In this work, we constructed a FIB-fabricated nano-supercapacitor employing a very thin layer of electrochemically deposited nickel–ruthenium/RuO₂ (NiRu/RuO₂) alloy. Due to the nanoscale thickness of the NiRu/RuO₂ coating (∼200 nm), a high-resolution FIB patterning can be achieved, resulting in highly uniform 100 nm interelectrode spacings. The FIB-fabricated NiRu/RuO₂ nano-supercapacitor device featured excellent electrochemical properties, including high areal capacitance (10.5 mF cm⁻²), low equivalent series resistance (0.047 Ω cm²), good capacitance retention, high current densities exceeding 2 A cm⁻², and a high power density of 625 mW cm⁻² with an energy density of 0.8 μW h cm⁻². The device was also examined using a polymer gel-electrolyte, operating in voltage windows approaching 1.3 V and exhibiting areal capacitance of 4.2 mF cm⁻² at 10 V s⁻¹. Notably, the NiRu/RuO₂ interdigitated nano-supercapacitor was functional at high frequencies and demonstrated a remarkable AC-line filtering capability at 120 Hz, exhibiting a ripple factor of 0.5, making this, to the best of our knowledge, the smallest AC line filter reported.

Results and discussion

Fig. 1 depicts the fabrication strategy of the in-plane interdigitated nano-supercapacitor and its surface morphology. Fig. 1A illustrates the fabrication scheme. A Ti/Ni layer (10 nm/200 nm) was deposited on a SiO₂-coated wafer using electron-beam evaporation (Fig. S1†). Next, a porous NiRu alloy layer was electrochemically deposited using a 1 M Na₂SO₄/0.1 M KI electrolyte solution containing 0.01 M NiSO₄·6H₂O and 0.01 M RuCl₃·xH₂O.³⁰ Notably, the presence of the iodide ions in the reaction mixture was shown to enhance electrode porosity, likely due to reduction of the Ru ions and concomitant removal of nickel from the NiRu alloy layer (Fig. S2†). Further Ru oxidation to enhance capacitance was achieved by CV cycling in 1 M Na₂SO₄ (Fig. S3†).³⁰

Fig. 1 Fabrication of the NiRu/RuO₂ interdigitated nano-supercapacitor. (A) Deposition of the thin NiRu/RuO₂ film on the nickel electrode. Surface topography of the NiRu/RuO₂ layer following the electrodeposition steps is schematically depicted. (B) FIB patterning of the interdigitated electrodes. (C) SEM images for the electrode area (scale bar corresponds to 50 μm); the magnified area shows a representative electrode edge (scale bar 2 μm).

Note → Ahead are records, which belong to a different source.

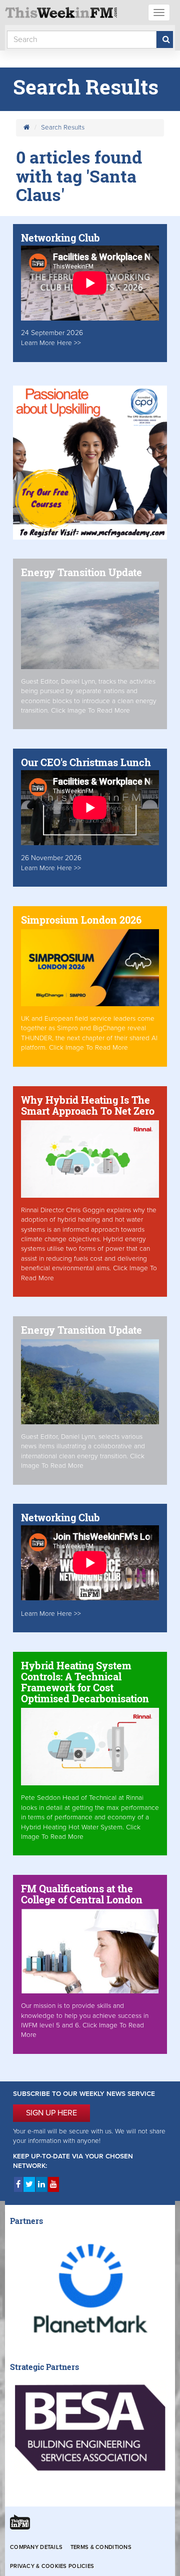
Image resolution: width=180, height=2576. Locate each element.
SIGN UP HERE (51, 2113)
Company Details (36, 2547)
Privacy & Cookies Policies (52, 2566)
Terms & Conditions (101, 2547)
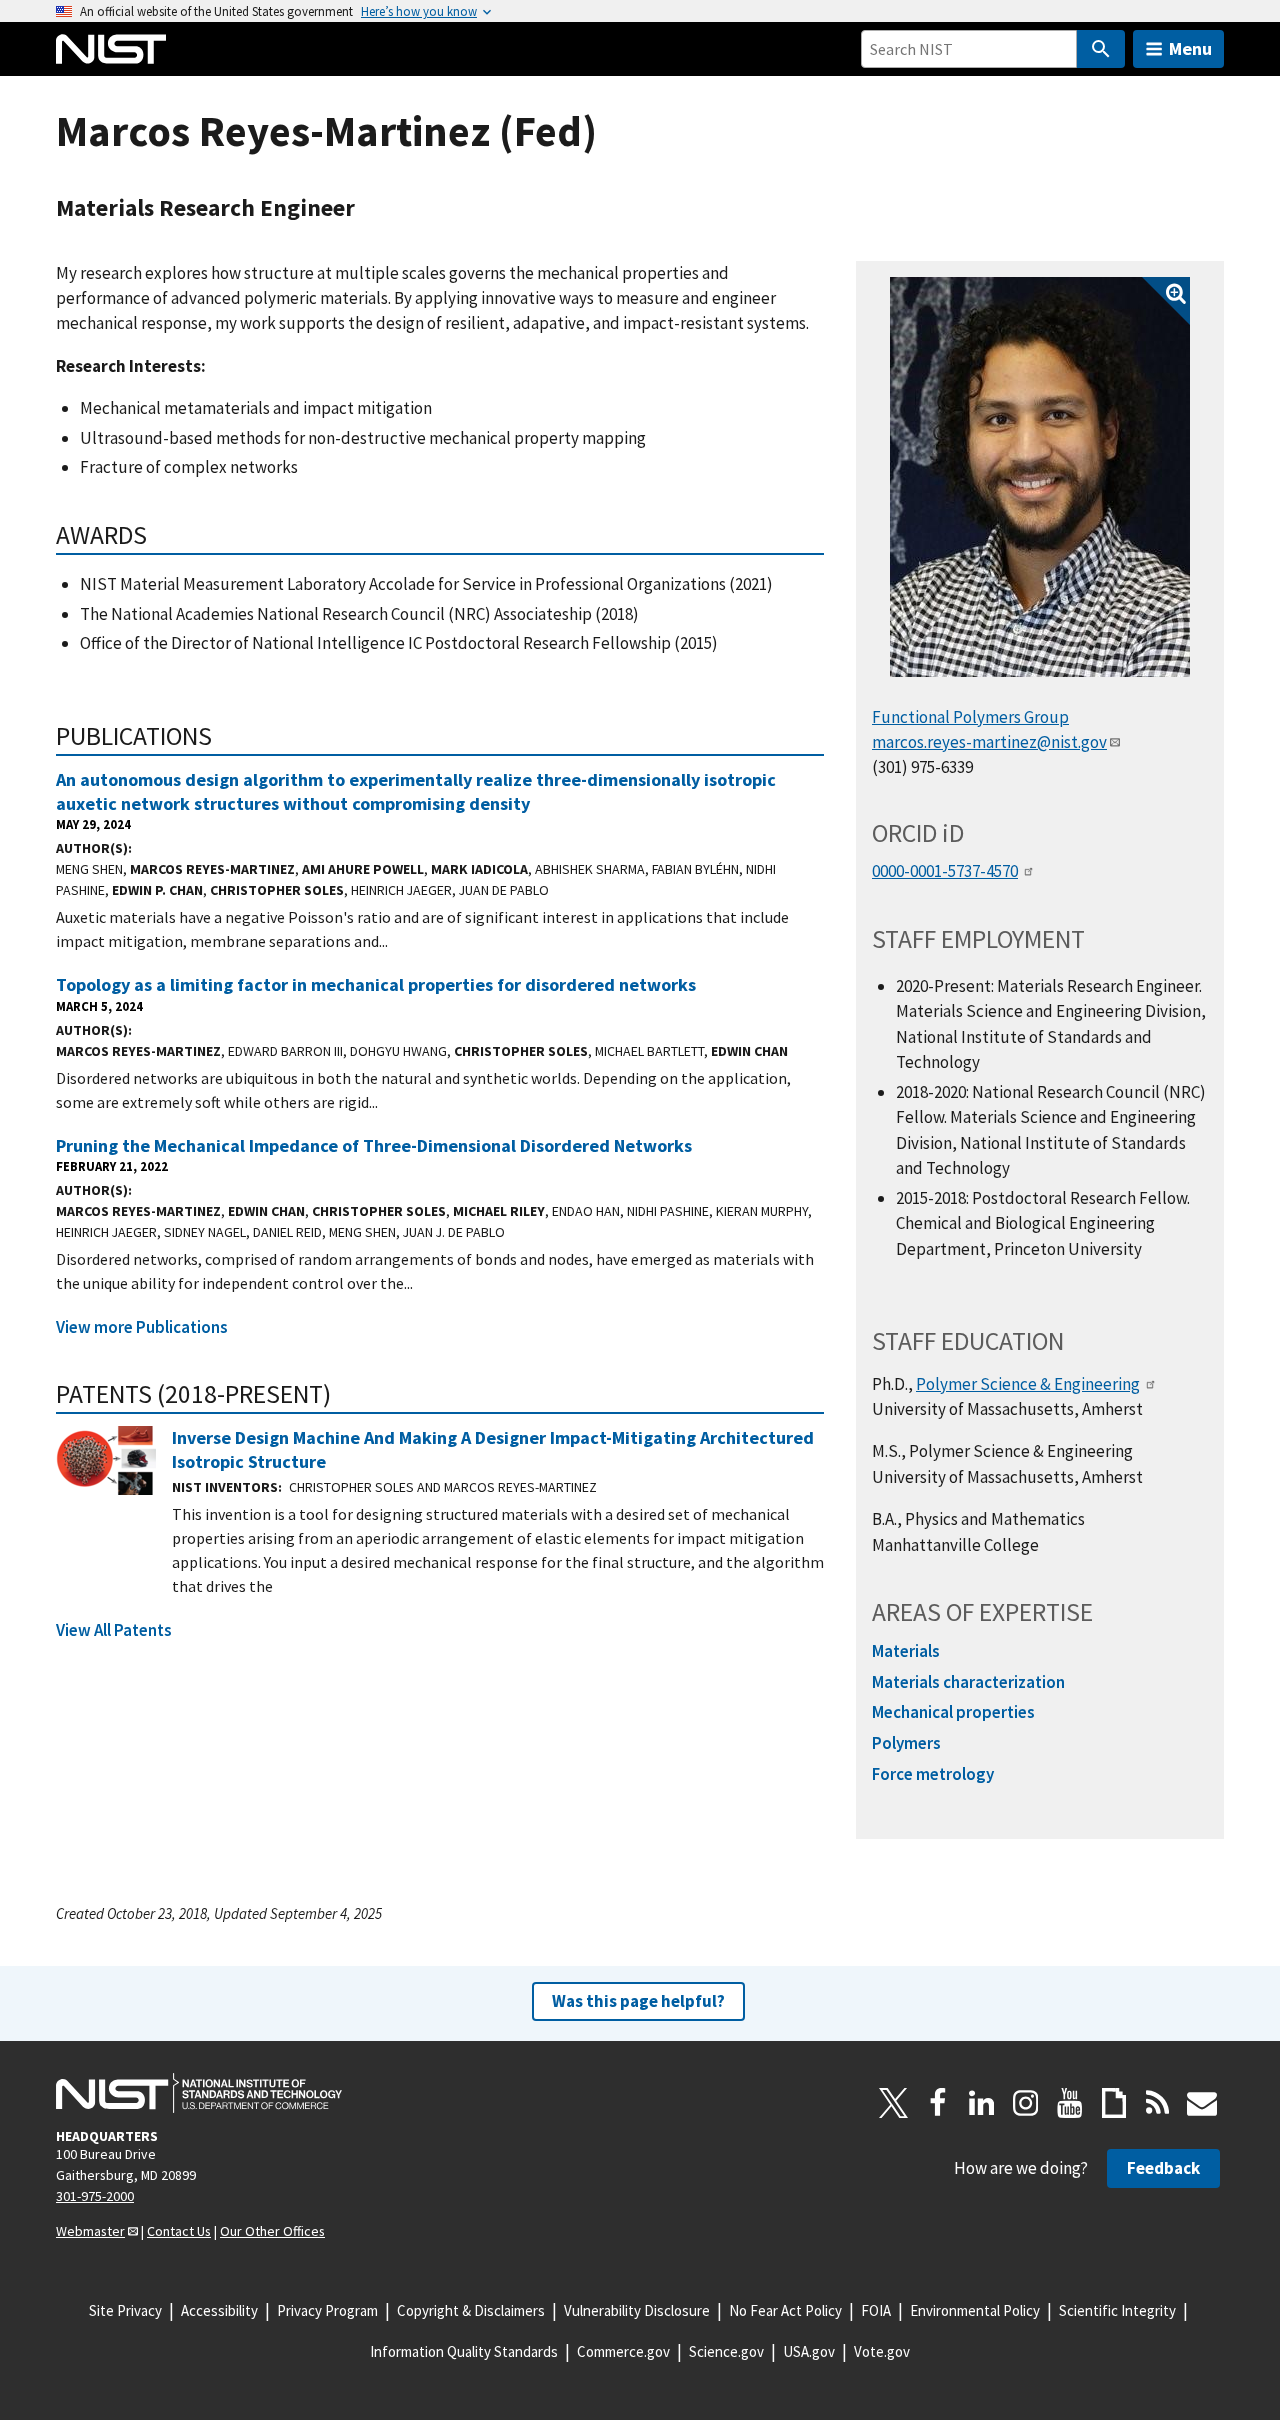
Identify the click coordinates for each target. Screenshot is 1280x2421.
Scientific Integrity (1117, 2310)
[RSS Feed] (1158, 2103)
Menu (1190, 48)
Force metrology (933, 1774)
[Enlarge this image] (1040, 477)
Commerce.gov (623, 2351)
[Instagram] (1026, 2103)
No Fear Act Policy (785, 2310)
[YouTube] (1070, 2103)
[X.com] (894, 2103)
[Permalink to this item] (160, 535)
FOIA (876, 2310)
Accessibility (219, 2310)
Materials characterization (968, 1682)
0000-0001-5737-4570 (945, 871)
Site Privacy (125, 2310)
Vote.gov (882, 2351)
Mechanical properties (953, 1712)
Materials (906, 1651)
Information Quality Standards (464, 2351)
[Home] (111, 49)
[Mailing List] (1202, 2103)
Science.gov (726, 2351)
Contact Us (179, 2231)
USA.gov (809, 2351)
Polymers (906, 1743)
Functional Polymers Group (970, 717)
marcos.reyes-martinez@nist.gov (989, 742)
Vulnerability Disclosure (637, 2310)
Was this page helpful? (638, 2001)
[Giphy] (1114, 2103)
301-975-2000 (95, 2196)
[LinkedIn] (982, 2103)
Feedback (1163, 2168)
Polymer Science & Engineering (1028, 1384)
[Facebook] (938, 2103)
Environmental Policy (975, 2310)
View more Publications (142, 1327)
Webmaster (90, 2231)
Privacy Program (327, 2310)
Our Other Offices (272, 2231)
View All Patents (114, 1630)
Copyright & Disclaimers (471, 2310)
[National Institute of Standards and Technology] (199, 2093)
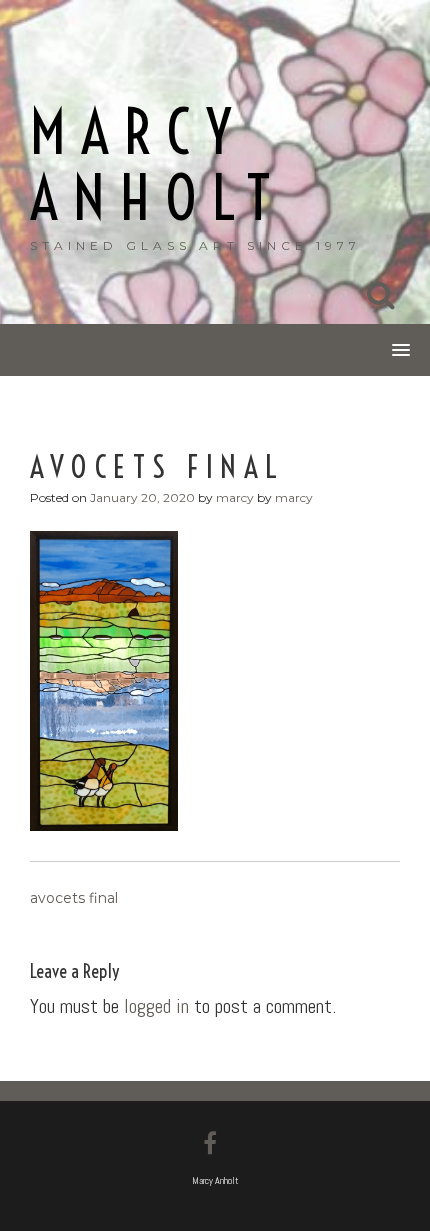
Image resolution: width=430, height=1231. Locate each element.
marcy (235, 497)
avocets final (74, 898)
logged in (156, 1006)
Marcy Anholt (157, 165)
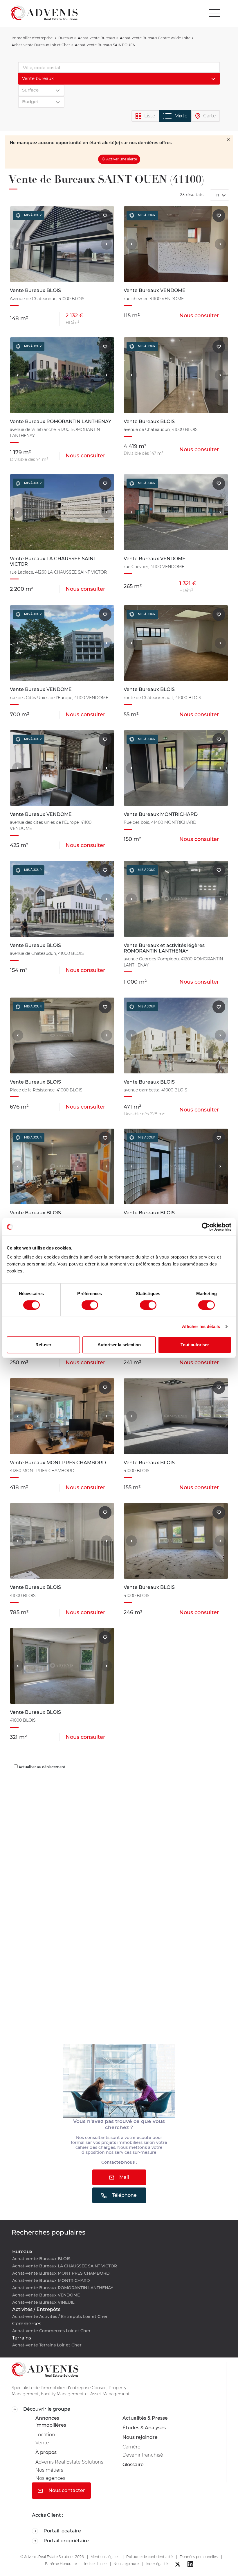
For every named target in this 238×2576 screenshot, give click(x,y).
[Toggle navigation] (214, 13)
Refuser (43, 1344)
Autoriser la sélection (119, 1344)
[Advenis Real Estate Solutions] (44, 13)
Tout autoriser (195, 1344)
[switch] (90, 1305)
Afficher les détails (201, 1326)
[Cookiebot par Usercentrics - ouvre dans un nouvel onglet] (206, 1226)
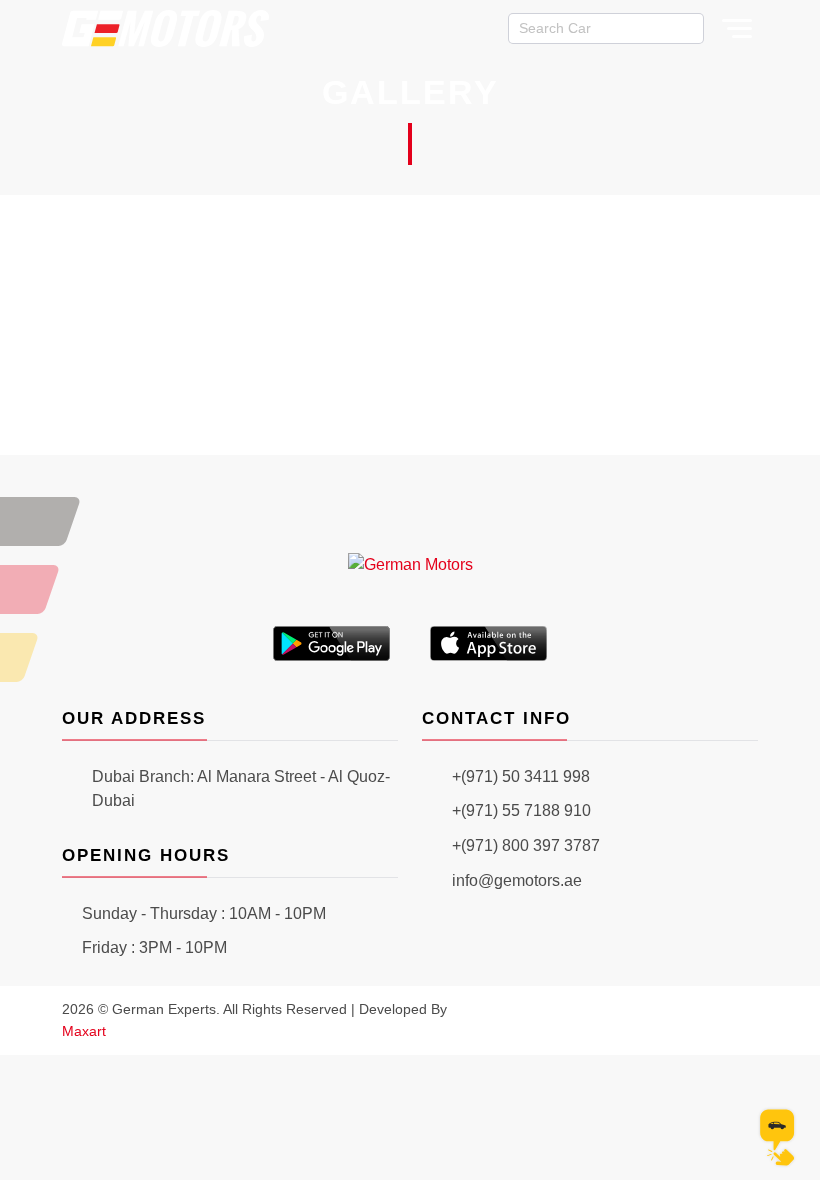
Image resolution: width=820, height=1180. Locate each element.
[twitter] (716, 1019)
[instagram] (652, 1019)
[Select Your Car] (777, 1137)
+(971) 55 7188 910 (521, 810)
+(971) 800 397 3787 (526, 845)
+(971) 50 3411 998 (521, 776)
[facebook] (684, 1019)
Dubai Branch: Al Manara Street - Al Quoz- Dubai (241, 789)
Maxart (84, 1031)
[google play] (332, 642)
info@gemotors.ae (517, 880)
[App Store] (489, 642)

Fig. 1B illustrates the FIB fabrication of the interdigitated NiRu/RuO₂-electrodeposited nano-supercapacitor (Fig. S4† depicts a photograph of the device). The substrate was mounted on a stub holder and high-energy ion milling was applied (0.79 nA beam current with a spot size of 80 nm for the Ga ion beam). Surface charging of the electrode was monitored before application of the FIB to achieve precise nanopatterning. The scanning electron microscopy (SEM) images in Fig. 1C illuminate the FIB-constructed interdigitated architecture, showing nanofinger electrodes having widths of 5 μm and separated by 100 ± 25 nm. The depths of the FIB-constructed trenches were 600 nm to prevent electrical shorting due to contact between adjacent nanofingers (representative trenches are shown in Fig. S5,† indicating a minimal 100 nm trench width to prevent shorting). The magnified SEM image in Fig. 1C highlights the uniformity and granular morphology of the electrode coating, attaining high surface area. Importantly, to further prevent shorting in the trench corners, we created square holes (Fig. 1C, SEM image on the right), designed to maintain sufficient separation between the finger edges.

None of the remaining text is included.